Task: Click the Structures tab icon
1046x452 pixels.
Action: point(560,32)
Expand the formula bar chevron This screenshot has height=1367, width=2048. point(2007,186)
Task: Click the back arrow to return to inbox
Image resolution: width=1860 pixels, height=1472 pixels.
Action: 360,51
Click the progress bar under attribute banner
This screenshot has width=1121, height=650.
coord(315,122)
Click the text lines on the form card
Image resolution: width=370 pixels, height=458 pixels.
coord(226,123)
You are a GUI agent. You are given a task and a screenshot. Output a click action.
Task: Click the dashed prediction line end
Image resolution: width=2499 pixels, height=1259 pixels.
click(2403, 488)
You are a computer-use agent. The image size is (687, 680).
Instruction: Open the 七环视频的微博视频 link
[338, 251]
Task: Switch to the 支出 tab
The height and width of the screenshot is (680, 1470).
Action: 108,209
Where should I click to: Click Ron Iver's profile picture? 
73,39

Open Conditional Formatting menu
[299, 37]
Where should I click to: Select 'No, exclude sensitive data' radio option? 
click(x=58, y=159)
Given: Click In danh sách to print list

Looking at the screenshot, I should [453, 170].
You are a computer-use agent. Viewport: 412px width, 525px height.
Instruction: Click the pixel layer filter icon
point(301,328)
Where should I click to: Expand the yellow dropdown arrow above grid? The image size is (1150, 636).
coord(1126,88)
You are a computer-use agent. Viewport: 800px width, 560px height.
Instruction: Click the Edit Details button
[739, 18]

- **PROBLEM REQUIREMENTS**:
Render every line of the records above as a JSON list of strings, one string per line, omitting any blank lines.

- **THE SOLUTION**:
[
  "Task: Click the Structures tab icon",
  "1046x452 pixels.",
  "Action: point(560,32)",
  "Expand the formula bar chevron This screenshot has height=1367, width=2048. point(2007,186)",
  "Task: Click the back arrow to return to inbox",
  "Image resolution: width=1860 pixels, height=1472 pixels.",
  "Action: 360,51",
  "Click the progress bar under attribute banner",
  "This screenshot has width=1121, height=650.",
  "coord(315,122)",
  "Click the text lines on the form card",
  "Image resolution: width=370 pixels, height=458 pixels.",
  "coord(226,123)",
  "You are a GUI agent. You are given a task and a screenshot. Output a click action.",
  "Task: Click the dashed prediction line end",
  "Image resolution: width=2499 pixels, height=1259 pixels.",
  "click(2403, 488)",
  "You are a computer-use agent. The image size is (687, 680).",
  "Instruction: Open the 七环视频的微博视频 link",
  "[338, 251]",
  "Task: Switch to the 支出 tab",
  "The height and width of the screenshot is (680, 1470).",
  "Action: 108,209",
  "Where should I click to: Click Ron Iver's profile picture? ",
  "73,39",
  "Open Conditional Formatting menu",
  "[299, 37]",
  "Where should I click to: Select 'No, exclude sensitive data' radio option? ",
  "click(x=58, y=159)",
  "Given: Click In danh sách to print list",
  "Looking at the screenshot, I should [453, 170].",
  "You are a computer-use agent. Viewport: 412px width, 525px height.",
  "Instruction: Click the pixel layer filter icon",
  "point(301,328)",
  "Where should I click to: Expand the yellow dropdown arrow above grid? The image size is (1150, 636).",
  "coord(1126,88)",
  "You are a computer-use agent. Viewport: 800px width, 560px height.",
  "Instruction: Click the Edit Details button",
  "[739, 18]"
]